Documents may also be delivered to the data mailbox (established within the meaning of Act No 300/2008 Coll. on electronic acts and authorised document conversion, as amended) of the Contracting Party from the data mailbox of the other Contracting Party. In this case, the signature of the person acting is not required and the authenticity of the document is guaranteed by sending it from the given data box. This legal act is equivalent to (and may replace) a written instrument with the handwritten signature of the authorised person acting.
XIII. Final provisions
The Parties expressly agree that the Contract and all rights and obligations arising from and related to it shall be governed by and shall be governed by the law (legal order) of the Czech Republic, in particular the Civil Code.
The Parties expressly agree that the courts of the Czech Republic shall have jurisdiction over any future disputes arising out of or in connection with the Contract. Specifically, within the meaning of Section 89a of Act No. 99/1963 Coll, as amended, of the Code of Civil Procedure, they agree that for disputes arising out of or relating to the Contract, including any claims arising from the invalidity of the Contract, as well as claims for compensation for injury (damage) and other claims, the District Court in Olomouc shall have jurisdiction (as a court of first instance) (or, for matters entrusted by law to the jurisdiction of regional courts: the Regional Court in Ostrava, branch in Olomouc).
The Company shall have the right to amend or supplement these GTC from time to time. However, this does not and will not affect the Contracts created and concluded according to the previous version(s) of the GTC.
The Customer declares that he/she has read the GTC, confirms that he/she has read their content thoroughly, fully understands it and has no objections to it. In view of this, the Customer undertakes to comply fully with them.

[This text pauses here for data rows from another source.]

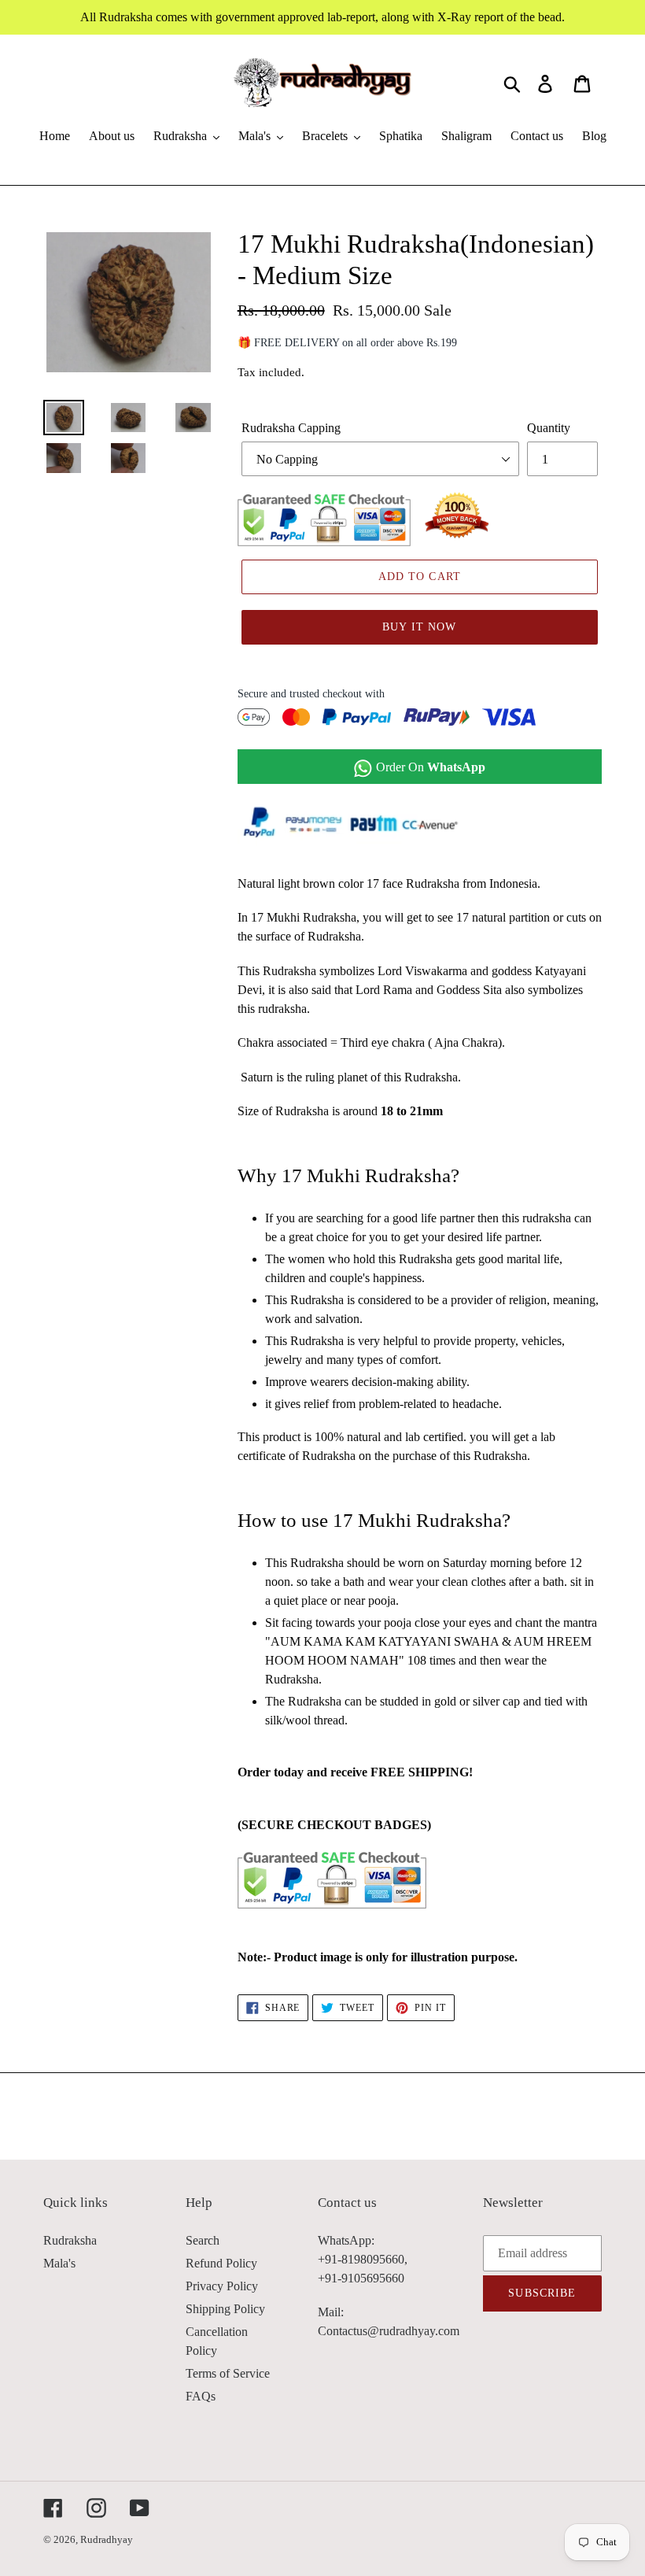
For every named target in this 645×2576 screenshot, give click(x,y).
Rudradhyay (106, 2539)
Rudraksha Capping (291, 427)
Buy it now (419, 627)
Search (202, 2240)
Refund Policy (221, 2263)
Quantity (548, 427)
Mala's (59, 2263)
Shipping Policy (225, 2308)
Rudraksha (70, 2240)
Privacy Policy (222, 2286)
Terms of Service (228, 2373)
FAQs (201, 2396)
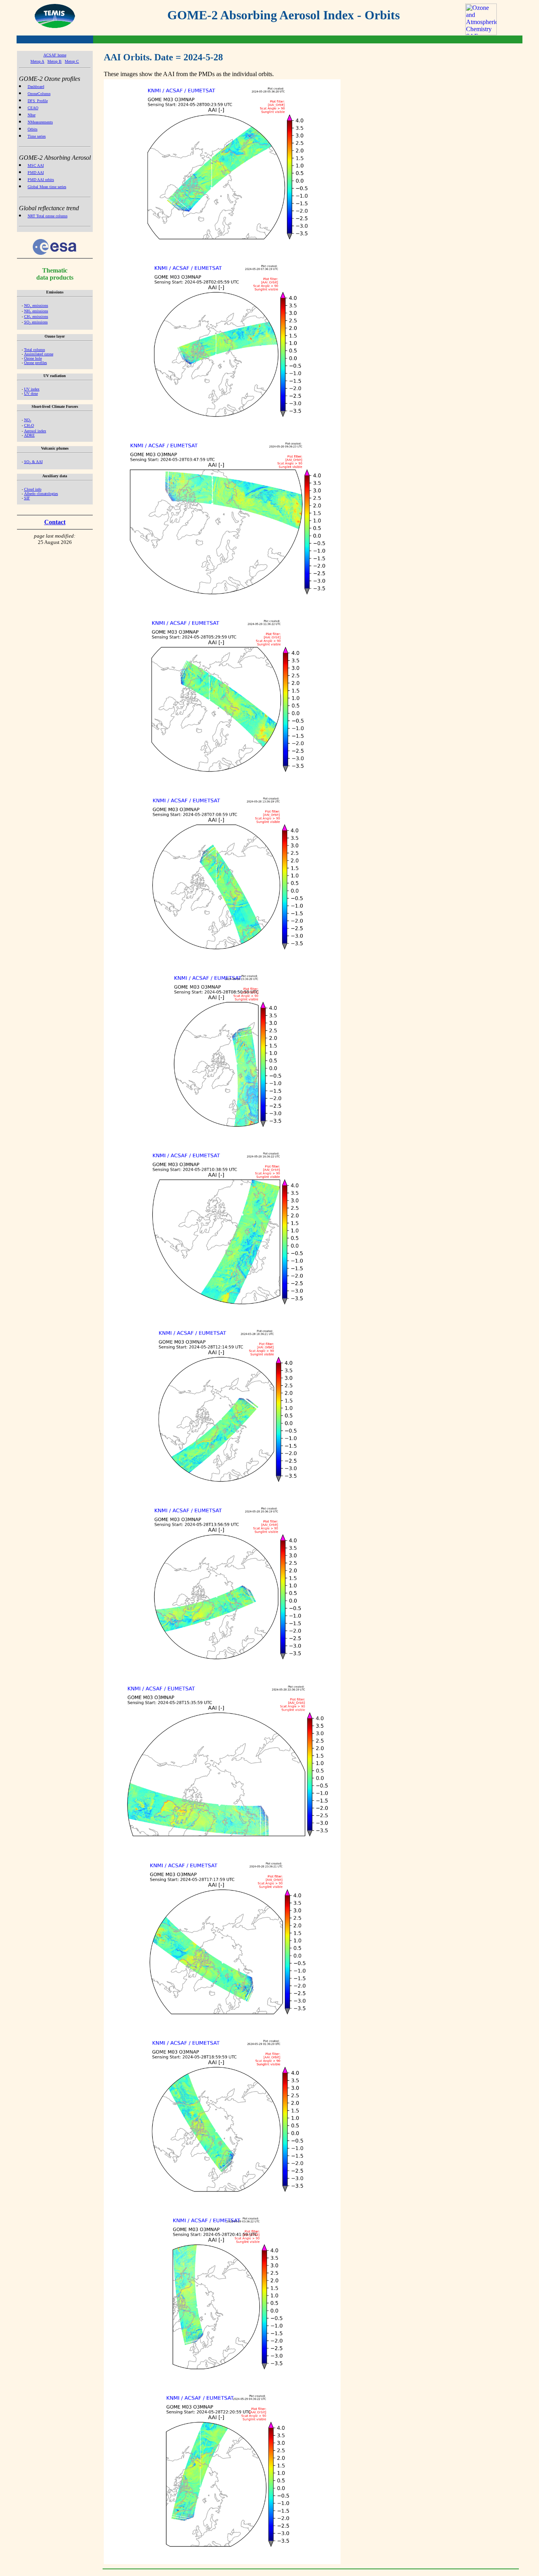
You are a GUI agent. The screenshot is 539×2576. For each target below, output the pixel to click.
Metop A (37, 61)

In the event that any provision of these GTC is or becomes invalid, ineffective, illegal or unenforceable, the remaining provisions shall remain valid and enforceable. The Parties agree to replace such invalid, ineffective, illegal or unenforceable provision with a valid, effective, lawful or enforceable provision or at least a provision of similar legal and economic meaning and purpose.

 

These GTC shall take effect (apply from) 1.1.2021.